Activity: Pull out every line below that holds the word "each".

The input:
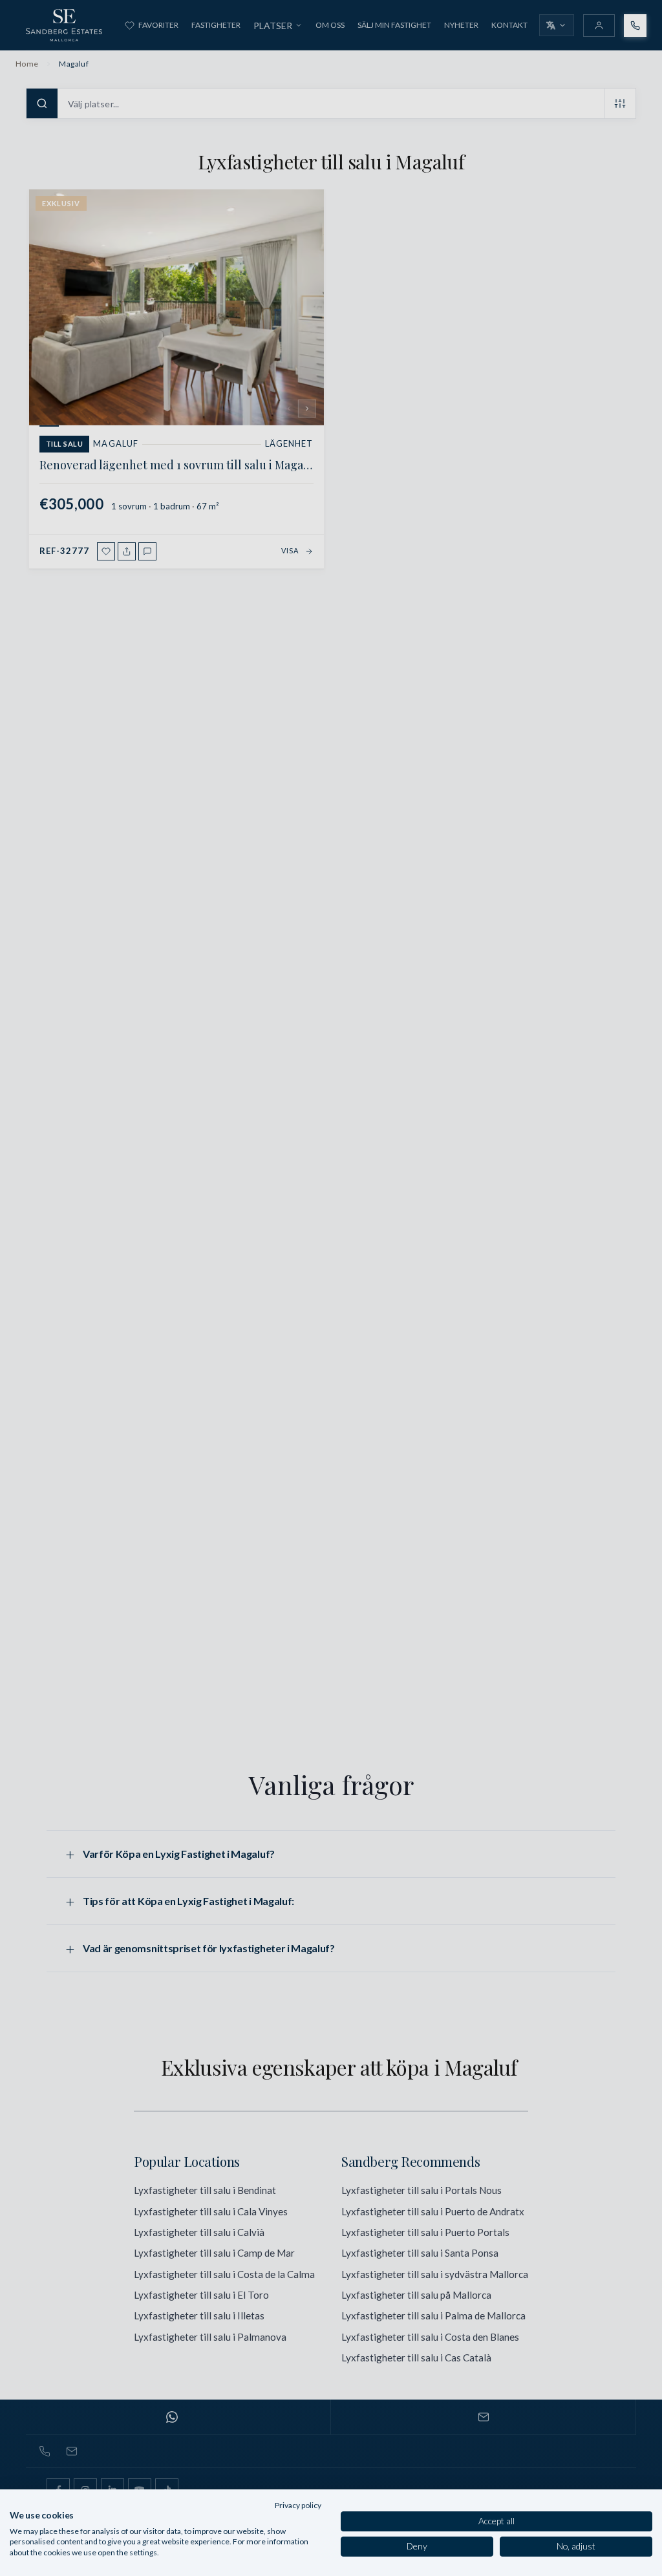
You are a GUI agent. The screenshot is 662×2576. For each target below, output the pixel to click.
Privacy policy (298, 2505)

...

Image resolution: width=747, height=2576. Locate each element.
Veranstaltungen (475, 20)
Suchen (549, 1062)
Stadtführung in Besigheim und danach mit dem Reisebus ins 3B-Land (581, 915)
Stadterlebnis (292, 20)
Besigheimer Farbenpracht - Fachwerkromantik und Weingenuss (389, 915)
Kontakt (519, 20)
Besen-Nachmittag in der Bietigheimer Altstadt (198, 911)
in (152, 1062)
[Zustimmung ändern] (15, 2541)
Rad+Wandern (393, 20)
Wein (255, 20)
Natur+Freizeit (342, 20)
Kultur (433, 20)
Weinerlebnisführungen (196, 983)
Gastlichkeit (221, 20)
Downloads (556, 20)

Result of this task:
You are a GUI agent. The screenshot is 662×2576. For each target below, output the pixel to click.
Image resolution: width=747, height=2576. Locate each element.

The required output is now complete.